Tax benefits and incentives for non-resident corporate entities
Capital gains on the sale of shares and quotas held in a Portuguese company by a non-resident company may be tax exempt. However, there are some important exceptions, such as:
- Where the non-resident shareholder (without a PE in Portugal) is owned more than 25%, directly or indirectly, by a Portuguese resident company, except when the following cumulative conditions are met in respect of the non-resident shareholder:
- Is resident in an EU member state, an EEA member state (bounded by an agreement for administrative cooperation in tax matters similar to the EU's), or a state that has a tax treaty in force foreseeing exchange of information.
- Is subject to and not exempt from corporation tax as foreseen in EU Council Directive (Directive 2011/96/EU, dated 30 November) or a tax similar to the Portuguese CIT (in the latter case, provided that the legal rate is not lower than 60% of the standard Portuguese CIT rate that now stands at 21%).
- Directly, or directly and indirectly, holds at least 10% of the share capital or of the voting rights of the Portuguese resident entity being sold for a minimum holding period of one consecutive year.
- Is not part of an artificial scheme which purpose or main purpose does not aim at obtaining a tax advantage.
- Where the non-resident shareholder is located in a black-listed jurisdiction.
- Where the assets of the company sold consist in more than 50% of immovable property located in Portugal or, in case of a holding company, if it is in a control relationship with a Portuguese resident company whose assets consist in more than 50% of immovable property located in Portugal.
Capital gains arising from the transfer of equity or similar rights in non-resident entities shall also be subject to taxation in Portugal when, in any moment of the previous 365 days, the value of such equity or rights derives, directly or indirectly, in more than 50% from immovable properties located in Portuguese territory (except if these immovable properties are allocated to agricultural, industrial, or commercial activities other than the buying and selling of real estate).
Government and corporate bonds
Interest and capital gains on government and corporate bonds are tax exempt (where held by entities not located in black-listed jurisdictions) under certain conditions.
Interest paid by resident credit institutions
Interest paid by resident credit institutions to non-resident financial companies deriving from loans as well as gains arising from swap transactions are tax exempt.
Tax regime applicable to external loans
Interest derived from Schuldscheindarlehen loan agreements signed by the Public Treasury Institute (IGCP), on behalf of the Portuguese Republic, is tax exempt, provided the creditor is not resident in Portugal and has no PE herein to which the loan can be allocated to.

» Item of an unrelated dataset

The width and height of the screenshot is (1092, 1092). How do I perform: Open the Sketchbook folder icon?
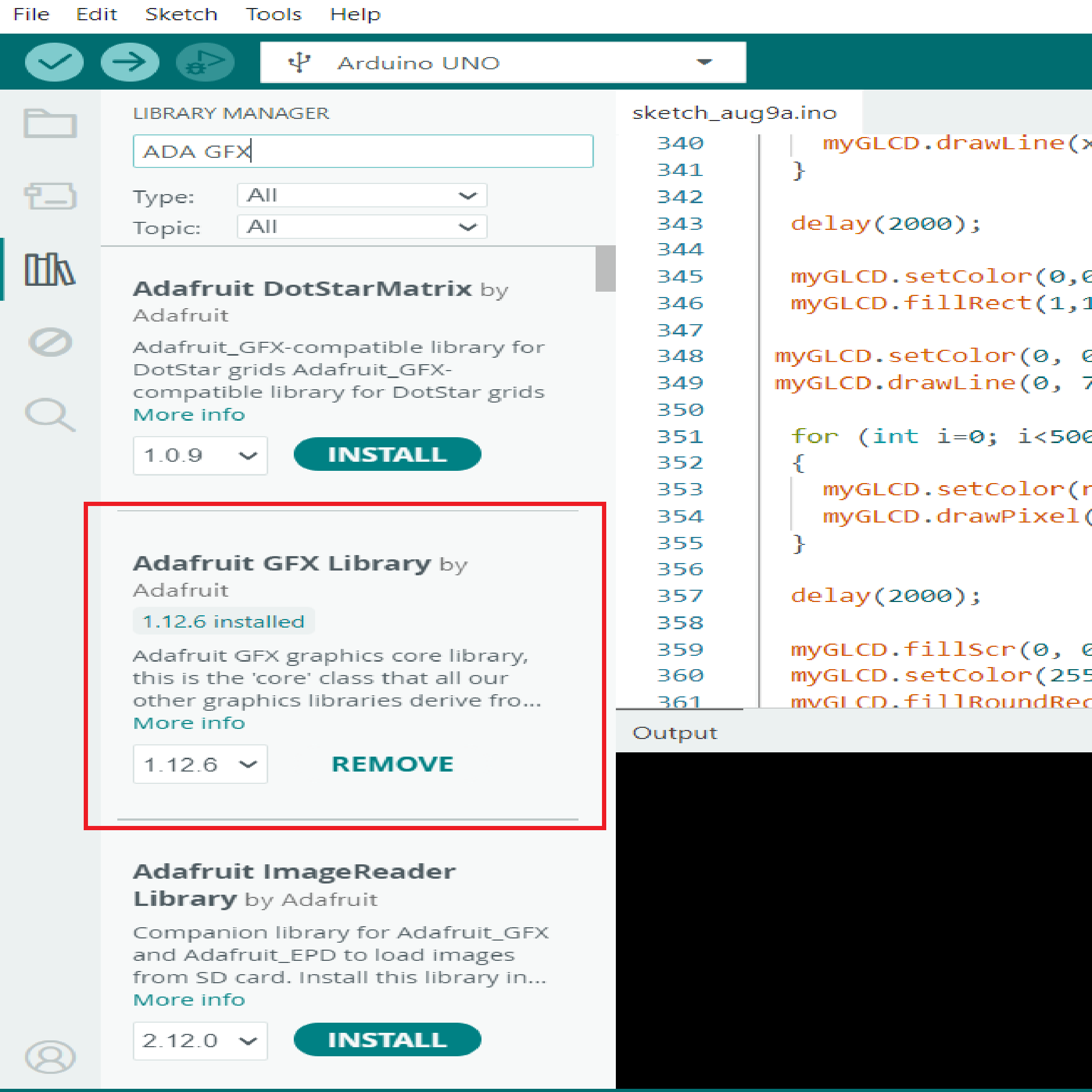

Special tax regime applicable to debt securities issued by non-resident entities
Income from debt securities representing public and non-public debt issued by non-resident entities is tax exempt, provided that the income is considered to be obtained in Portugal, under Portuguese tax rules, and paid by the Portuguese state as a guarantor of the obligations undertaken by the entities in which it owns a participation, together with other EU member states.
Gains obtained by non-resident financial institutions on securities’ repo operations undertaken with resident credit institution are exempt from CIT, provided that such gains are not attributable to Portuguese PEs of non-resident financial institutions.
Securities repos or similar rights exchanged in stock markets, as well as the repo and fiduciary sales in guarantee, performed by financial institutions intermediated by central counterparties, are also exempt from stamp tax.